[start of Task data]
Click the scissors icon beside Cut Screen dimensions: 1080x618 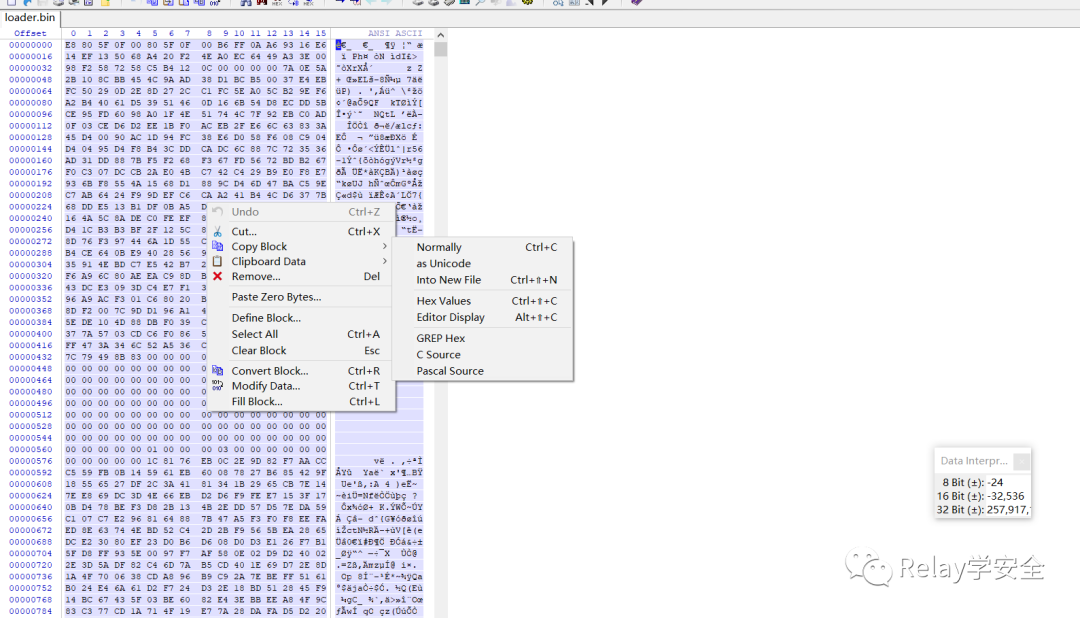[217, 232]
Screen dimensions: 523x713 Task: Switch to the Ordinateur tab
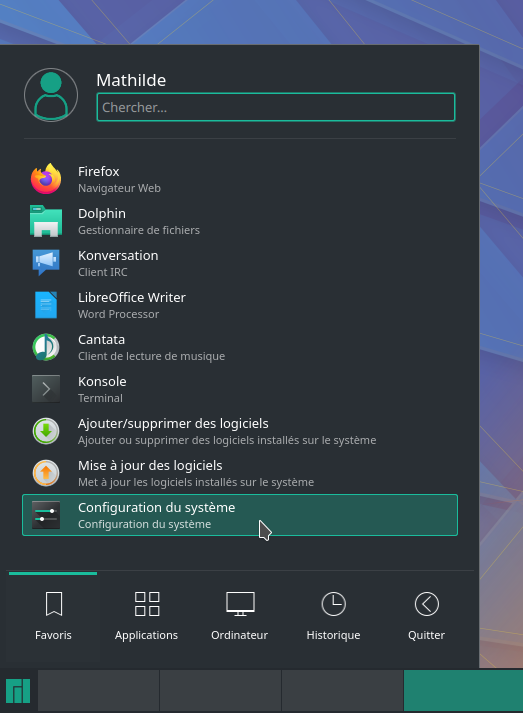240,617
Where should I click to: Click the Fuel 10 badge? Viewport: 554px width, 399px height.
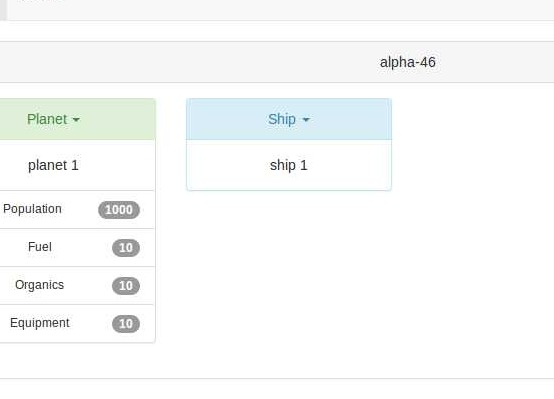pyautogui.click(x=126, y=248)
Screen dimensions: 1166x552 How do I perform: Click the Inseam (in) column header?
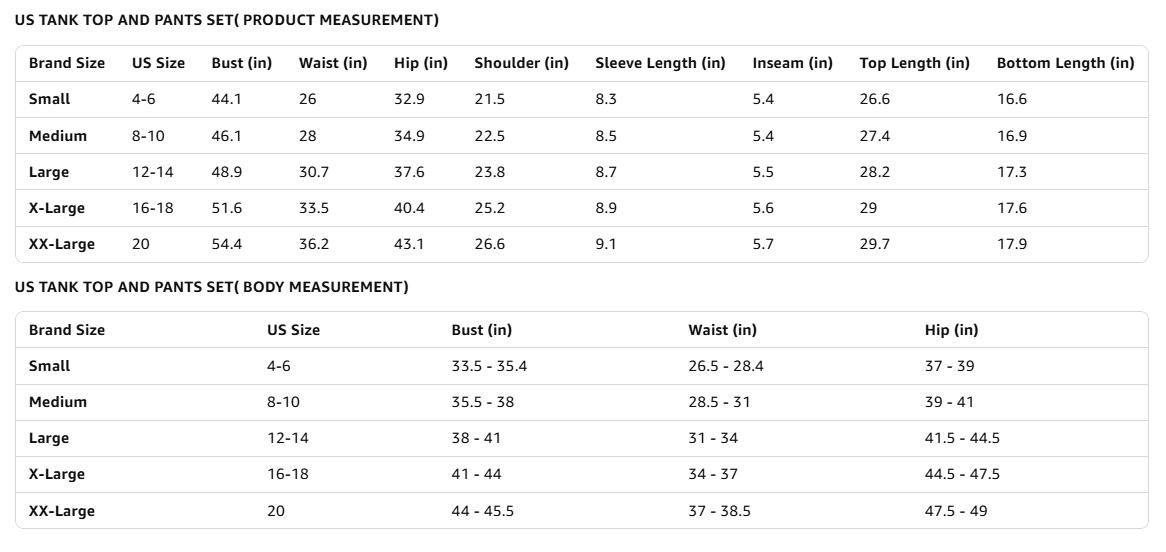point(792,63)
[end of Task data]
[start of Task data]
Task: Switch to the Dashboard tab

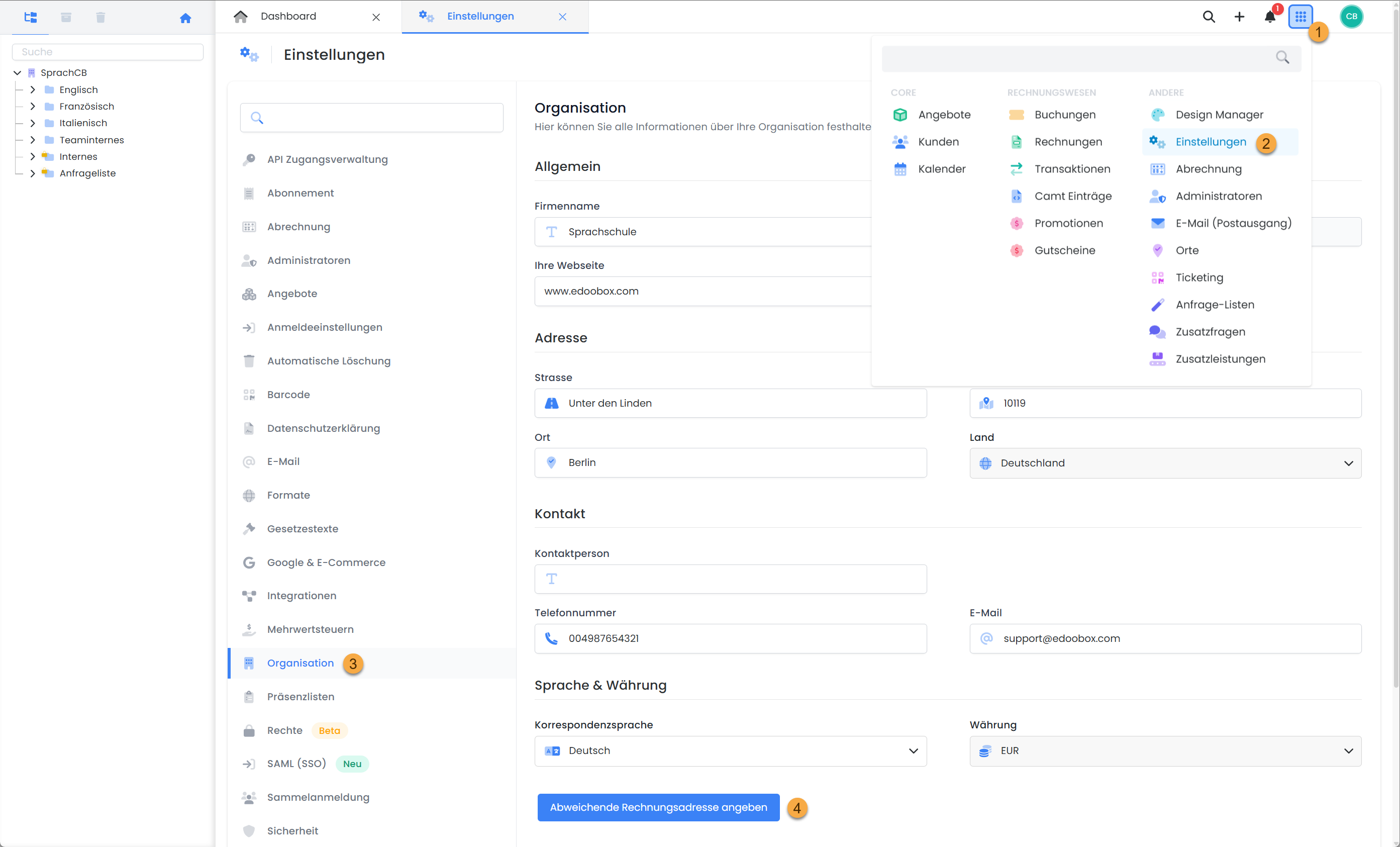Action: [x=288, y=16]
[end of Task data]
[start of Task data]
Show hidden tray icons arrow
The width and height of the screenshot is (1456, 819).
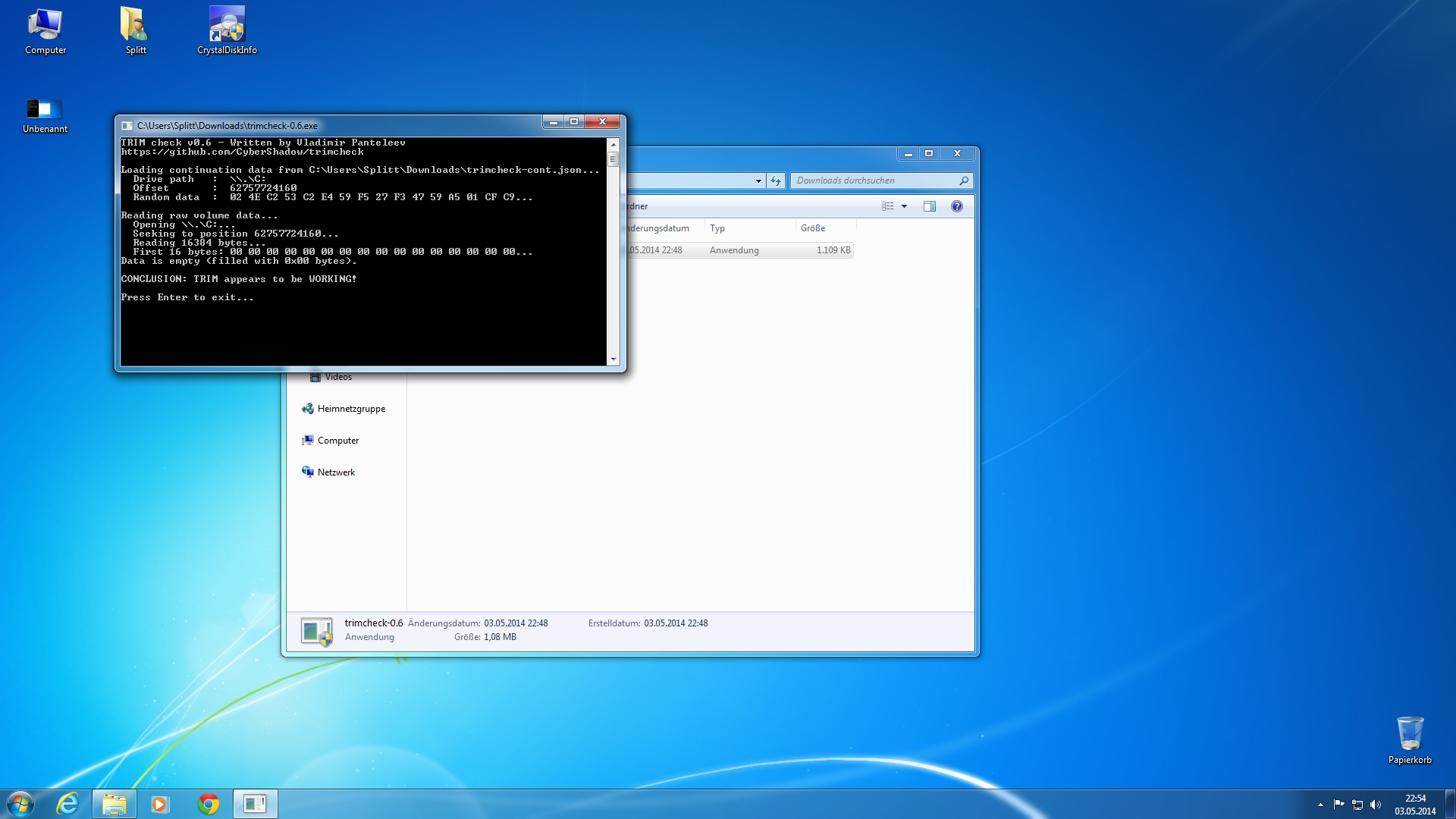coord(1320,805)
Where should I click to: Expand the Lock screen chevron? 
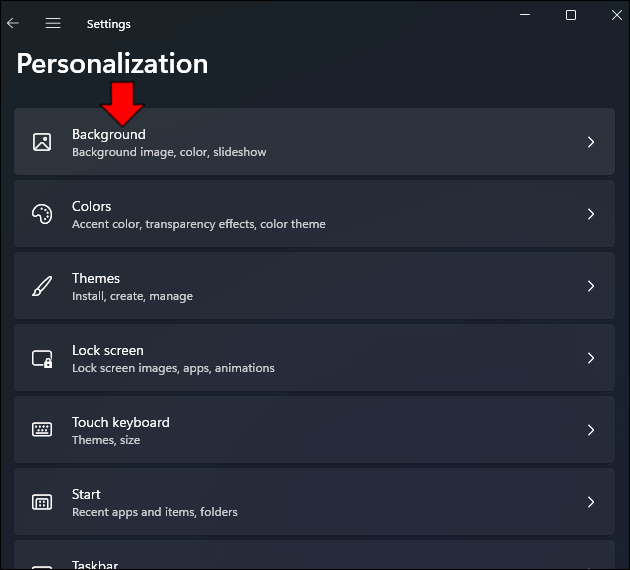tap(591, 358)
[end of Task data]
#### Task
Please retype the lines starting with the line that contains "Screen dimensions: 523x713" and going on through the line that contains "point(792,63)", both included, copying them exactly and leaving the pictures out.

#### Exercise answer
Screen dimensions: 523x713 Task: Switch to the Ordinateur tab
240,617
Where should I click to: Click the Fuel 10 badge? Viewport: 554px width, 399px height.
pyautogui.click(x=126, y=248)
Screen dimensions: 1166x552 How do I perform: Click the Inseam (in) column header?
point(792,63)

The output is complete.